After all these steps, we landed on the very model that Clojure starts with. Is this a vindication of the Clojure way? No. However, it does explain the kind of situation a Clojure program thrives in. Clojure's design assumes that things often get to this point anyway, so why not start there? When that assumption is true, Clojure is a great tool. I'll state the design premise like this: sufficiently volatile data prefers a flexible model with optional runtime checks. And often, things are sufficiently volatile.
Clojure's data model handles volatility very well. And the language, with its huge library of data-oriented functions, always feels like it has foreseen issues you will run into. These are the parts of the language I miss most when I use a statically typed language. I feel like I eventually rebuild a significant part of Clojure anyway.
But we can also see the other side. There are lots of situations that never get to where we wound up. Many parts of the code don't have so much volatility and it's nice to have the static type system on our side. Clojure doesn't allow us to express those situations. Clojure only gives us the flexible model, which we have to use even when we're not dealing with such volatility. In those times, I miss the help of static typing.
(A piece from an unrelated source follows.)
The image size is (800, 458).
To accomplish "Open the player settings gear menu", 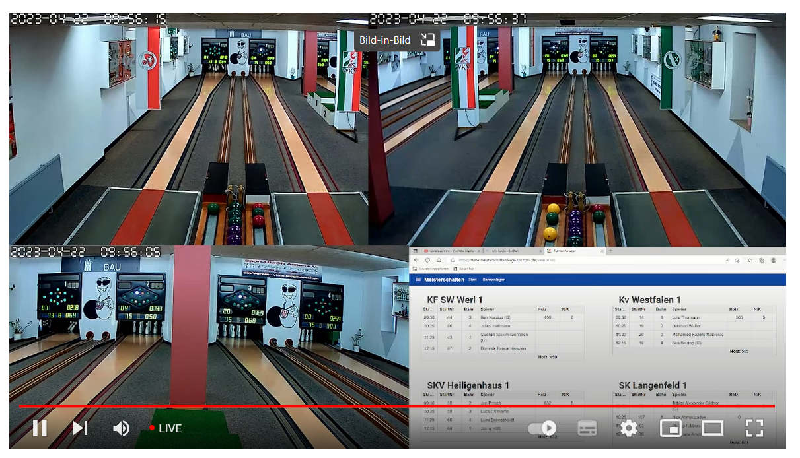I will pos(628,428).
Here's the thing: any significant program will have to model things across a spectrum of volatility. We would like to be able to use static typing for areas of low volatility and switch to a data-oriented, dynamic model for areas of high volatility. We need to see that it is not an either-or situation. We should bridge the gap and demand both. I'd love to see Clojure develop a static-type system, and I'd love to see Haskell have better facilities for dealing with uncertain data.
Bridging the gap: ideas
Of course, when I mention type systems for Clojure, many people will be curious about Core Typed's role. I think Core Typed is a valiant effort. It wants to type idiomatic Clojure. That means it wants to type the dynamic stuff that is useful for highly volatile data. It would be great if we could reduce errors in the code dealing with that. However, it is more valuable to type the stuff dealing with less volatile data. That is, things that Haskell is better at than Clojure. I propose a type system, stricter than Core Typed, that can be used in Clojure on select sections of code that are the least volatile. The type system would lock them down further, so it should only be used on the most stable parts of the code.
Of course, I am not well-versed enough in Haskell to say what it needs to handle the volatile data that Clojure excels at. However, I will open a line of discussion. I imagine an algebraic data type (ADT) that represents edn, similar to the ADT that represents JSON. And then a suite of functions that operate on it in a unitype way. That is, they are partial functions that are accepted by the community as such. It somehow works for Clojure, so why not for the most volatile data that Haskell handles? That unitype ethos, coupled with the "open map" ethos of Clojure, could bridge the gap.
I'd love to hear your constructive thoughts on this.